È il diario autentico di una madre che accompagna la propria figlia attraverso la diagnosi di retinoblastoma, i ricoveri, le terapie e la scoperta di una nuova quotidianità. Una storia vera, raccontata senza eroismi e senza retorica, dove trovano spazio la paura, la stanchezza, il coraggio e il desiderio di continuare a vivere.
Pagina dopo pagina emergono le lunghe attese, le sedazioni, gli spostamenti continui, le difficoltà burocratiche e i piccoli gesti che permettono a una famiglia di restare unita quando tutto sembra cambiare.
Non è un manuale né un libro di denuncia. È una testimonianza che restituisce voce a tante famiglie che convivono con una malattia rara e con una disabilità spesso invisibile agli occhi degli altri.
Analisi pedagogica
Dal punto di vista pedagogico, Uno sguardo alla volta invita il lettore a guardare oltre la diagnosi. Non racconta soltanto una malattia, ma le trasformazioni che coinvolgono l'intera famiglia: i fratelli, i genitori, le relazioni, la scuola e il rapporto con le istituzioni.
Il libro promuove una cultura dell'ascolto e della comprensione, mostrando quanto sia importante riconoscere la fatica invisibile che accompagna molte disabilità rare. Invita a sostituire il giudizio con la presenza e la fretta con il tempo dell'ascolto.
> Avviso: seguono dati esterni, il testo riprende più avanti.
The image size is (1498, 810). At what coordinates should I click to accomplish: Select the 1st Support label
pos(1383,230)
È uno strumento prezioso per famiglie, insegnanti, educatori, studenti delle professioni educative e sanitarie e per tutti coloro che desiderano comprendere cosa significhi vivere accanto a una malattia oncologica pediatrica e a una disabilità rara.
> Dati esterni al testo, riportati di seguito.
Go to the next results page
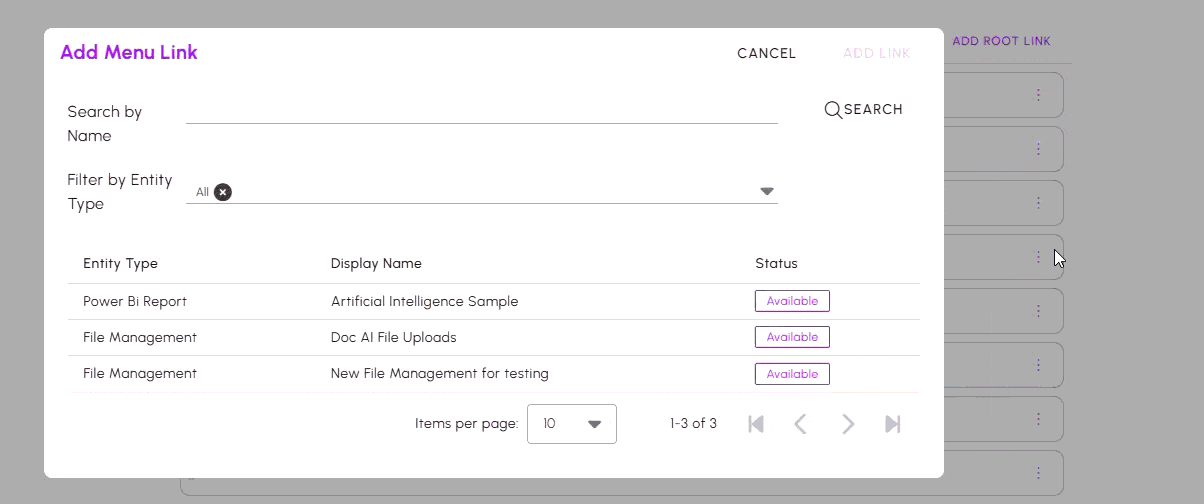Viewport: 1204px width, 504px height. pyautogui.click(x=848, y=424)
Uno sguardo alla volta è la storia vista e raccontata dalla mamma della famiglia di "Alice e il Signor Tumore" Questi libri permettono di osservare la stessa storia attraverso gli occhi dei genitori e quelli dei più piccoli.
Perché ogni famiglia ha una storia. E alcune storie possono cambiare il modo in cui impariamo a guardare gli altri.